HDU 5510 KMP+優化
HDU 5510 Bazinga
Problem Description Ladies and gentlemen, please sit up straight. Don’t tilt your head. I’m serious.
For n given strings S1,S2,⋯,Sn, labelled from 1 to n, you should find the largest i (1≤i≤n) such that there exists an integer j (1≤j<i) and Sj is not a substring of Si.
A substring of a string Si is another string that occurs in Si. For example, ruiz" is a substring of
rzhang" is not a substring of
ruizhang".
Input The first line contains an integer t (1≤t≤50) which is the number of test cases.

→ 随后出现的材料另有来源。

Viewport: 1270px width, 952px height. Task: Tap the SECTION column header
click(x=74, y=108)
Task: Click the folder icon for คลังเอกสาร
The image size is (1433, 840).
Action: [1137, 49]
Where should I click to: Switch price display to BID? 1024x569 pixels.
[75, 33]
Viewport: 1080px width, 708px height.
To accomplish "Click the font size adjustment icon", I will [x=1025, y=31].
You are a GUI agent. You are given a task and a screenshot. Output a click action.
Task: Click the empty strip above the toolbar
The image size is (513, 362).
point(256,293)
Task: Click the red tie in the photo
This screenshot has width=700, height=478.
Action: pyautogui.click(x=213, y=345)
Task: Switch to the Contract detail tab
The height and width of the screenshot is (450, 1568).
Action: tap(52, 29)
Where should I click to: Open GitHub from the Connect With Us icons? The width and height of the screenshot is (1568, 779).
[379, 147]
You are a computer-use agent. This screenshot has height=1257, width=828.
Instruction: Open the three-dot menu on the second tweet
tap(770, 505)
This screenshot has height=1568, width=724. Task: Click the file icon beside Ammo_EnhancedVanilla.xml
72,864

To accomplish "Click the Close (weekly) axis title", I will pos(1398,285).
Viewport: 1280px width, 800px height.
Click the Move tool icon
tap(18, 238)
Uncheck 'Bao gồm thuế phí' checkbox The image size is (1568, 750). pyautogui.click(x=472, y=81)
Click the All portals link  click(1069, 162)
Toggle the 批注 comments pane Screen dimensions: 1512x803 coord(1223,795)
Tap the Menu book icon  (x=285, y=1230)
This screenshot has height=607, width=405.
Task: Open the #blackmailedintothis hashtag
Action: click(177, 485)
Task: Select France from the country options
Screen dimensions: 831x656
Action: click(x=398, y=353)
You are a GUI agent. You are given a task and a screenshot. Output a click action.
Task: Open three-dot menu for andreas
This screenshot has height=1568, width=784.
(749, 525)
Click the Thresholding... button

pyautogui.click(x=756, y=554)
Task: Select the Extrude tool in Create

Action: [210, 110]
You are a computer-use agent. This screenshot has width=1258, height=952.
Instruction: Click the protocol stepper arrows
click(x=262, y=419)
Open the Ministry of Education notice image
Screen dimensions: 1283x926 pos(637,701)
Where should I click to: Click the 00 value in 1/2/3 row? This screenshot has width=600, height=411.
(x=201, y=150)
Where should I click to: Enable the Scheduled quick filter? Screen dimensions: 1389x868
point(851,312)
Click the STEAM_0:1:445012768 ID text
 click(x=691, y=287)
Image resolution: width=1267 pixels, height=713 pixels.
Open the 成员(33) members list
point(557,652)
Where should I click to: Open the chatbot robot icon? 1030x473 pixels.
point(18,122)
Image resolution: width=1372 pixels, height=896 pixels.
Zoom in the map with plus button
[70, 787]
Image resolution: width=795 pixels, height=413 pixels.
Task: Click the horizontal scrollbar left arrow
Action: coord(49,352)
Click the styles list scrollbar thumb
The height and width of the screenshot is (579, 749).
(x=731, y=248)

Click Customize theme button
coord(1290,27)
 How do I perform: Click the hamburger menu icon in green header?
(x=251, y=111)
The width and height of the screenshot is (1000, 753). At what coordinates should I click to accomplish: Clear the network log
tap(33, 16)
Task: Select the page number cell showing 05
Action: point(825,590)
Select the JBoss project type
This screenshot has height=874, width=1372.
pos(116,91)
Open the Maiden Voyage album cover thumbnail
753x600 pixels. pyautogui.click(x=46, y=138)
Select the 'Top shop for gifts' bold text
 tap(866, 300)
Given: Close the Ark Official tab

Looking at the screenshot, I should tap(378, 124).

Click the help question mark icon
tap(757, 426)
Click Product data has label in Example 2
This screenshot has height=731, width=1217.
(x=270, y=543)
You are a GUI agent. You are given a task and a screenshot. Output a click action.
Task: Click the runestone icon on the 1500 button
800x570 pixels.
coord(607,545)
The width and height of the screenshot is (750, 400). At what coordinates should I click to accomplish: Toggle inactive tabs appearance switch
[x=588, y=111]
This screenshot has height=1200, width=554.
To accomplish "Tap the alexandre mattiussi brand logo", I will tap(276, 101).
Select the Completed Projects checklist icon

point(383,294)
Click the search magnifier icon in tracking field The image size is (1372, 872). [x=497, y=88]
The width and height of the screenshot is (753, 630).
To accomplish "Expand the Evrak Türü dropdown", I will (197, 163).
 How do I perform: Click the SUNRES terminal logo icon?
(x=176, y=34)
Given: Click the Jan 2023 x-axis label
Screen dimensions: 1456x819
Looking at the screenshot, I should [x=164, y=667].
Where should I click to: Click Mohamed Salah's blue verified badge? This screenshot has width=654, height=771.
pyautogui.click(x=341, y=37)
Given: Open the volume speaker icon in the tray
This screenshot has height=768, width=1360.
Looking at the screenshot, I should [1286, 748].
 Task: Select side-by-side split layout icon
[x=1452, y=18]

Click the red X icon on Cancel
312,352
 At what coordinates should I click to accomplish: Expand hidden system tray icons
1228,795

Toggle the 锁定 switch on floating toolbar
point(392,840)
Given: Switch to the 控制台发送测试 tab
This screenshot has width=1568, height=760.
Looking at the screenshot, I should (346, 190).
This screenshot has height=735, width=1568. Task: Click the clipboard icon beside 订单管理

For each test case, the first line is the positive integer n (1≤n≤500) and in the following n lines list are the strings S1,S2,⋯,Sn. All strings are given in lower-case letters and strings are no longer than 2000 letters.
Output For each test case, output the largest label you get. If it does not exist, output −1.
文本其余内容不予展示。